Le plus beau culte à rendre à Dieu est de glorifier et de mériter son amour pour les hommes, et non-seulement de pardonner à ses ennemis, mais encore de les gagner par ses bienfaits.

(EDMOND WALLER.)

La conversation des deux amies avait roulé sur un sujet qui les intéressait trop toutes deux pour qu'elles eussent d'abord songé à aucune explication concernant la soudaine absence de Susanne et son retour inespéré. A la fin, Alda lui demanda pourquoi elle avait été si longtemps sans la voir; et Susanne l'informa des tristes conséquences amenées par l'impossibilité où elle s'était trouvée de terminer sa tâche.

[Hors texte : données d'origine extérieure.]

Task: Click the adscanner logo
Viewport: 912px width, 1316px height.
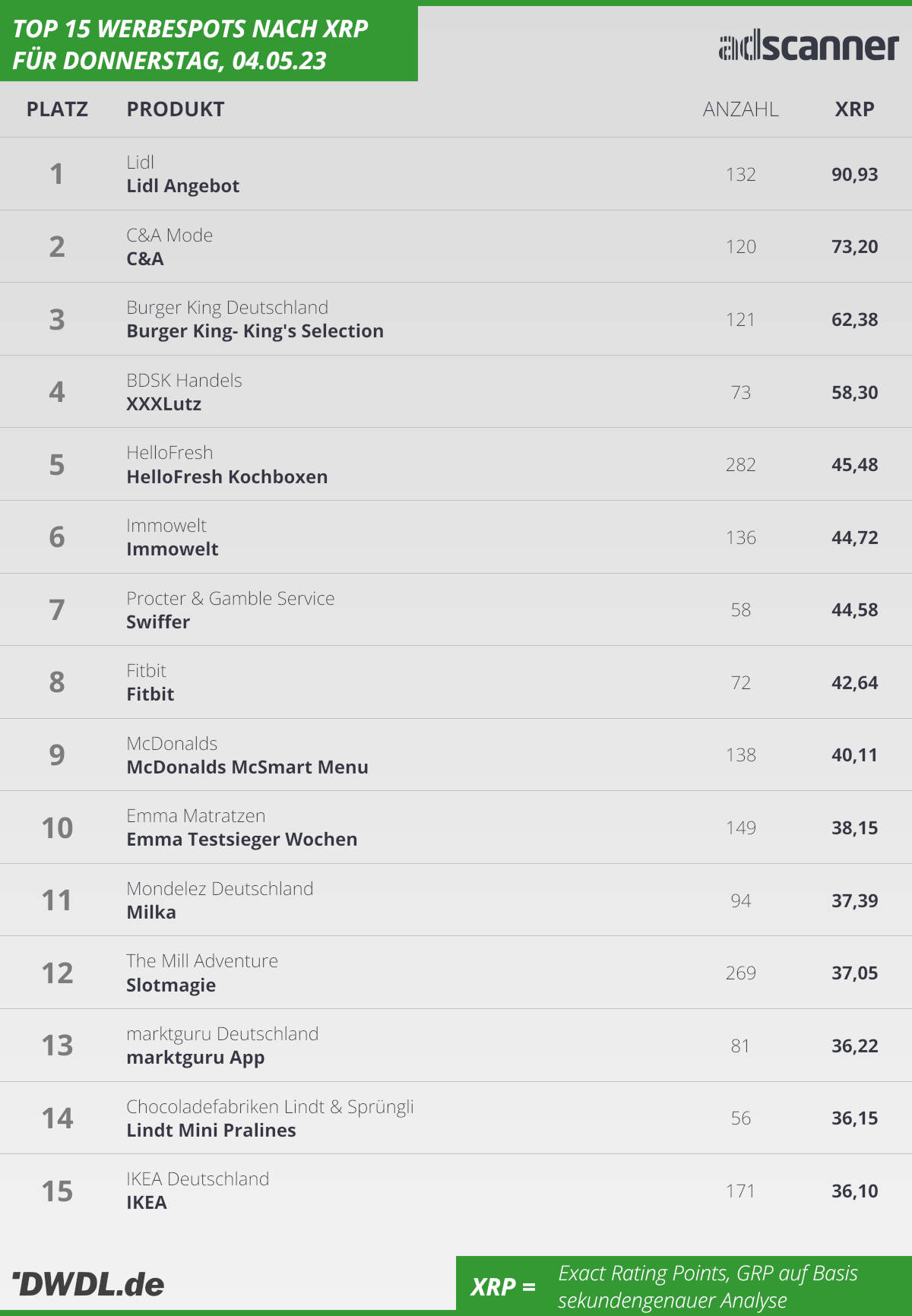Action: [809, 47]
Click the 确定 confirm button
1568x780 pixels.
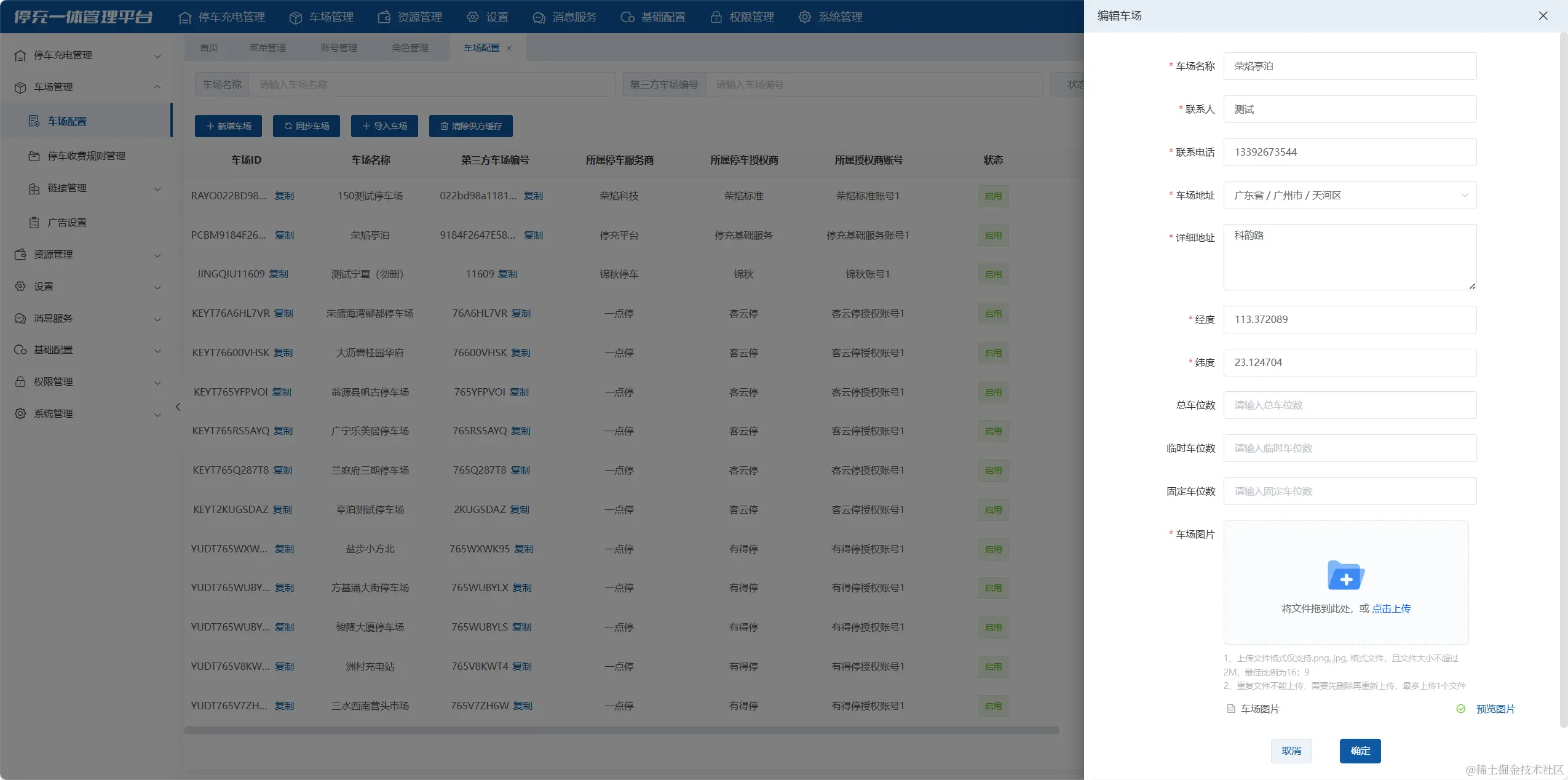coord(1360,750)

Alda, au lieu de comprendre que son égoïsme avait occasionné le malheur de son amie en l'obligeant à lui consacrer le temps qui devait être employé à l'accomplissement de son devoir, et de se reprocher d'avoir été la cause de tout ce qu'elle avait souffert, exprima une violente indignation, et proféra contre l'injuste et cruelle Lélia les paroles les plus injurieuses que purent lui inspirer la haine et le mépris.

"Paix! paix! Alda, dit Susanne en l'interrompant; ce langage est coupable, et en opposition directe avec les principes divins de la sainte religion que tu viens de reconnaître: tu ne dois pas te le permettre.